Department of Paediatric and Adolescent Medicine, Akershus University Hospital, Lørenskog, Norway.
Department of Anaesthesiology, Oslo University Hospital Ullevaal, Oslo, Norway.
Arch Dis Child Fetal Neonatal Ed. 2020 Sep;105(5):545-549. doi: 10.1136/archdischild-2019-317888. Epub 2020 Feb 6.
In a previous audit, we demonstrated poor compliance with the neonatal resuscitation algorithm. Training can improve guideline compliance and performance.

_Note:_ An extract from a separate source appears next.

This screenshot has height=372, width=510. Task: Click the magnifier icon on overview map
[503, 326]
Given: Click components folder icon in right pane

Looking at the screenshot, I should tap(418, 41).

We aimed to prospectively collect detailed data on delivery room resuscitations to identify needs for educational interventions.
Observational study using video recordings of neonatal resuscitations. We analysed episodes where chest compressions (CCs) were provided.

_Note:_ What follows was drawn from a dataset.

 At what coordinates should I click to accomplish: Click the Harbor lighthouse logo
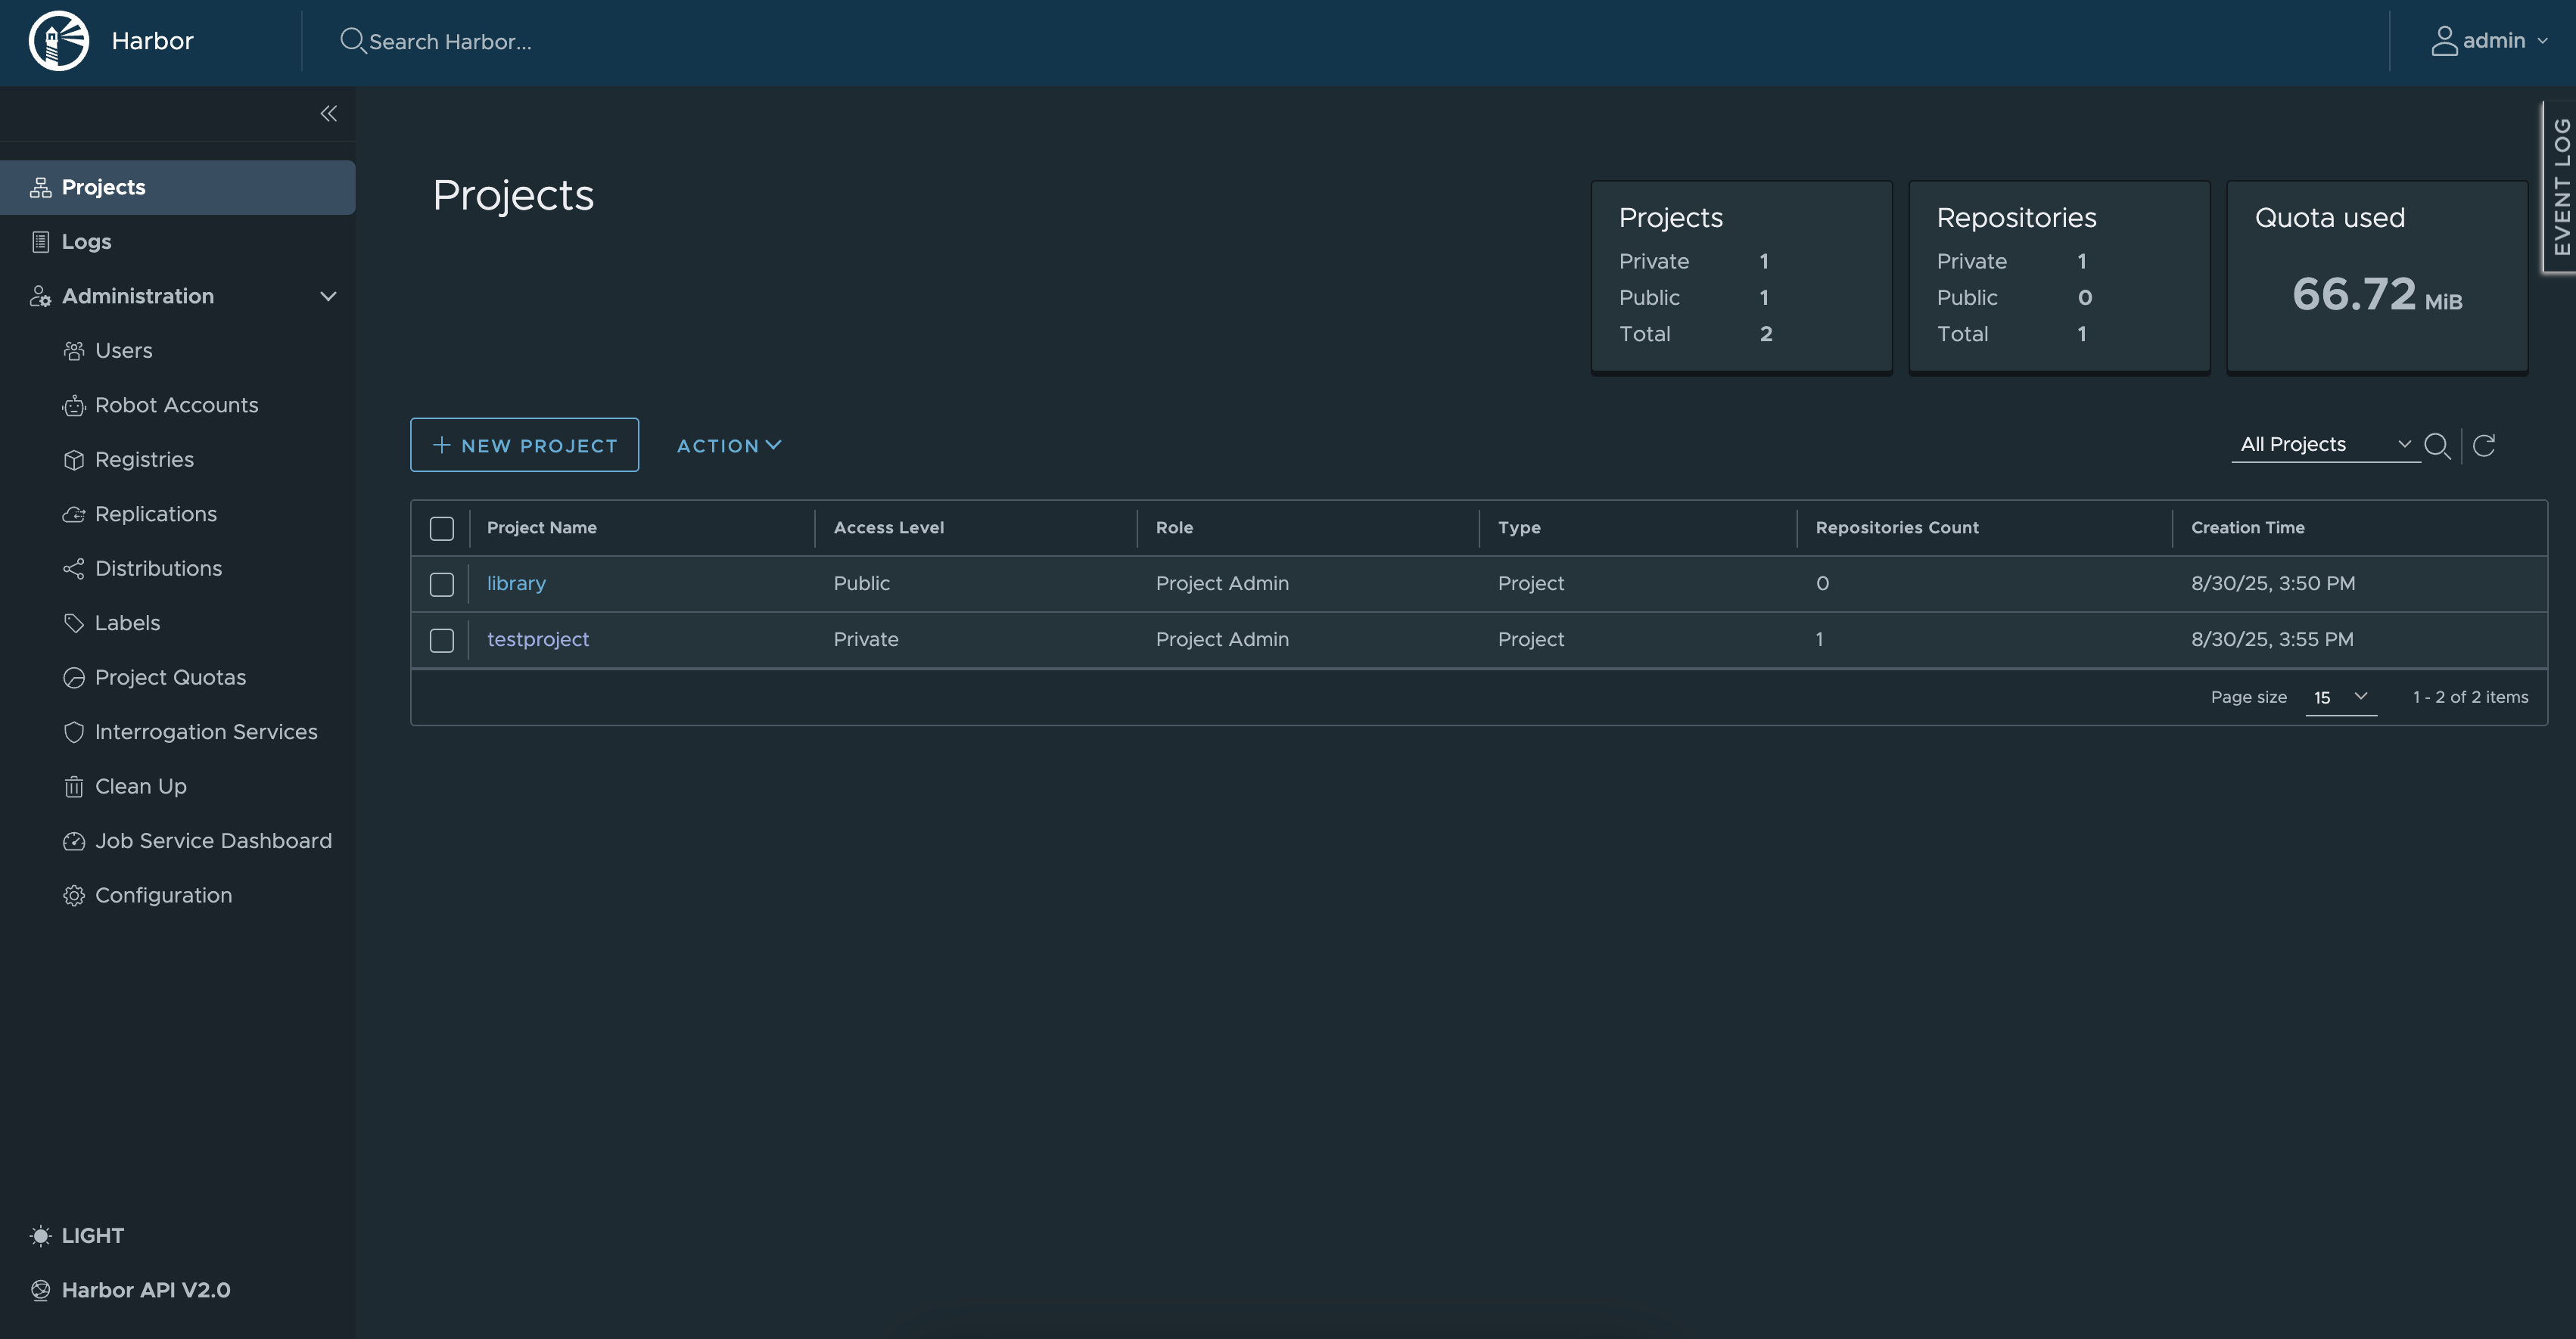(58, 41)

A Norwegian university hospital.
All delivery room resuscitations August 2014 to November 2016.
The recordings were transcribed using Interact V.9 software (Mangold Int GmbH, Arnstorf, Germany). Supplementary information was collected from the patient electronic records.
Heart rate (HR) assessment, provision of positive pressure ventilation (PPV) and CC, endotracheal intubation and team communication.
Twenty-nine CC episodes were analysed. We identified team discordance in the decisions to perform CC and only 6 (21%) were retrospectively judged to be in need for CC: 8 (28%) infants had adequate spontaneous respiration, 18 (62%) infants received ineffective PPV and 5 (17%) had a HR >60 bpm. Only one infant was intubated before CC, and we could not identify a consistent pattern of ventilation corrective actions. One infant received CC without prior HR assessment. In some infants, CC duration was exceedingly short, and 11 (38%) of the infants that received CC were not admitted to the NICU. Six (21%) infants had no documentation of CPR in the delivery record.
Education and training should focus on team function and communication, correct and timely HR assessment, effective PPV, and indications for endotracheal intubation.
在之前的审核中,我们发现新生儿复苏算法的依从性很差。培训可以提高指南的依从性和绩效。我们旨在前瞻性地收集产房复苏的详细数据,以确定教育干预的需求。
使用新生儿复苏的视频记录进行观察性研究。我们分析了提供胸外按压(CC)的情况。
挪威一家大学医院。
2014 年 8 月至 2016 年 11 月所有产房复苏。
使用 Interact V.9 软件(Mangold Int GmbH,Arnstorf,德国)对记录进行转录。从患者电子记录中收集补充信息。
心率(HR)评估、提供正压通气(PPV)和 CC、气管内插管和团队沟通。
分析了 29 个 CC 发作。我们发现团队在决定进行 CC 时存在分歧,只有 6 个(21%)被回顾性判断为需要 CC:8 个(28%)婴儿有足够的自主呼吸,18 个(62%)婴儿接受了无效的 PPV,5 个(17%)HR>60 bpm。只有一个婴儿在 CC 前被插管,我们无法确定通气纠正措施的一致模式。一个婴儿在没有进行 HR 评估的情况下接受了 CC。在一些婴儿中,CC 持续时间非常短,11 个(38%)接受 CC 的婴儿未被收治到新生儿重症监护病房。6 个(21%)婴儿的分娩记录中没有 CPR 的记录。
教育和培训应侧重于团队功能和沟通、正确和及时的 HR 评估、有效 PPV 以及气管内插管的指征。